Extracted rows
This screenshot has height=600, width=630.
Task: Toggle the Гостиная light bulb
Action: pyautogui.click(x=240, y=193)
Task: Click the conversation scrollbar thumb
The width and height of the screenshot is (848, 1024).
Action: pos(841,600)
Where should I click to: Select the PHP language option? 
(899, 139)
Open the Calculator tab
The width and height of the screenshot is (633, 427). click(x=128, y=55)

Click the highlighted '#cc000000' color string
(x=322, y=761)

* * *

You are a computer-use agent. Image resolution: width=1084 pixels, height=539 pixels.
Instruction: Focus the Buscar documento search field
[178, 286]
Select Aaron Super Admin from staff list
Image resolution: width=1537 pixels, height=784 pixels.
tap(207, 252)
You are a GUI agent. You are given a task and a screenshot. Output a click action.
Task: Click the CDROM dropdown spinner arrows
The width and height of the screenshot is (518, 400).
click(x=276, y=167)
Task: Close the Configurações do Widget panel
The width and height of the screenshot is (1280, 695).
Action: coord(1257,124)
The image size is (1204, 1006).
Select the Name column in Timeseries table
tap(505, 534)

---

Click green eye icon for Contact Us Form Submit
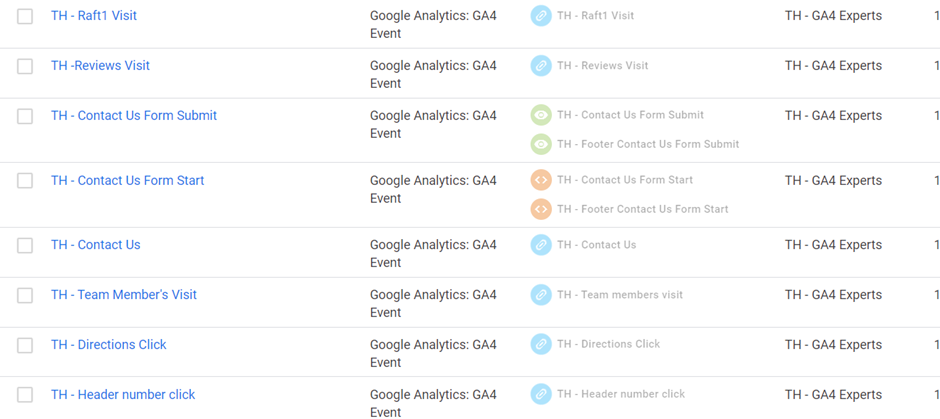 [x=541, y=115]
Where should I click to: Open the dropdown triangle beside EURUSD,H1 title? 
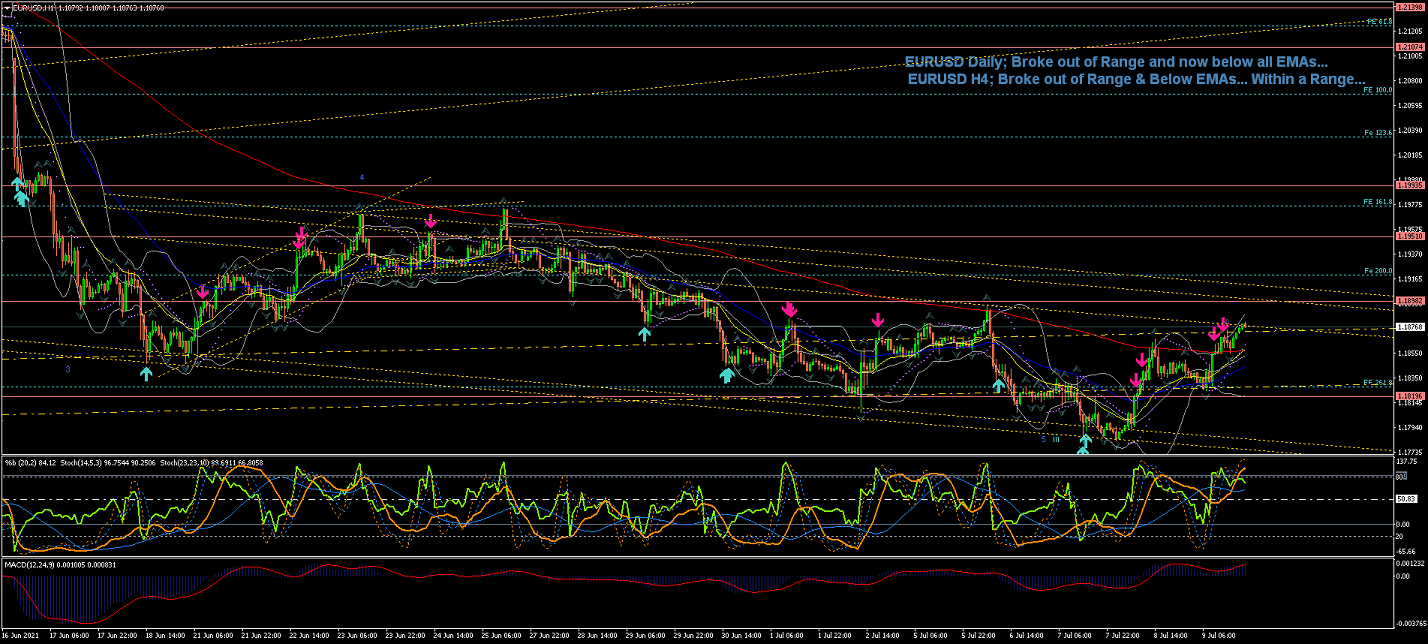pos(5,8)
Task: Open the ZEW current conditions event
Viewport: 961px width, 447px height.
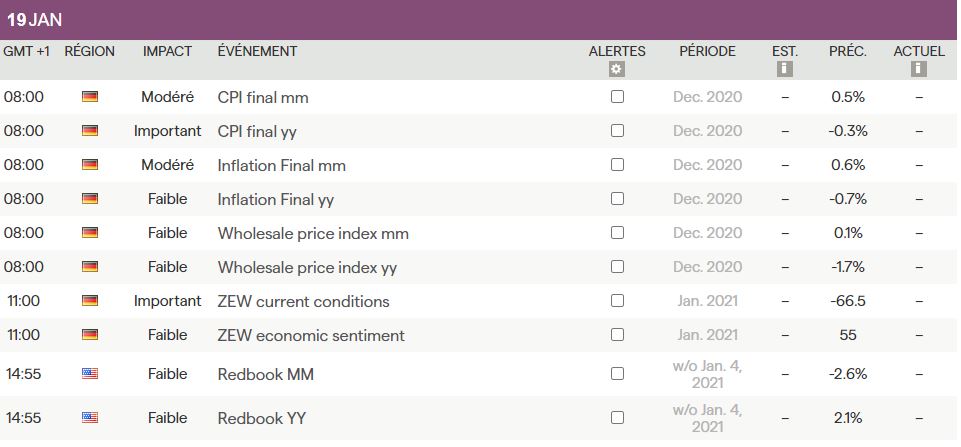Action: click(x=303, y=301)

What the task asks: Copy the rows word for word, starting at the line with "This screenshot has height=600, width=630." and ending at the line with "(x=322, y=761)", both included.

Answer for this exercise:
This screenshot has height=600, width=630.
Task: Toggle the Гостиная light bulb
Action: pyautogui.click(x=240, y=193)
Task: Click the conversation scrollbar thumb
The width and height of the screenshot is (848, 1024).
Action: pos(841,600)
Where should I click to: Select the PHP language option? 
(899, 139)
Open the Calculator tab
The width and height of the screenshot is (633, 427). click(x=128, y=55)

Click the highlighted '#cc000000' color string
(x=322, y=761)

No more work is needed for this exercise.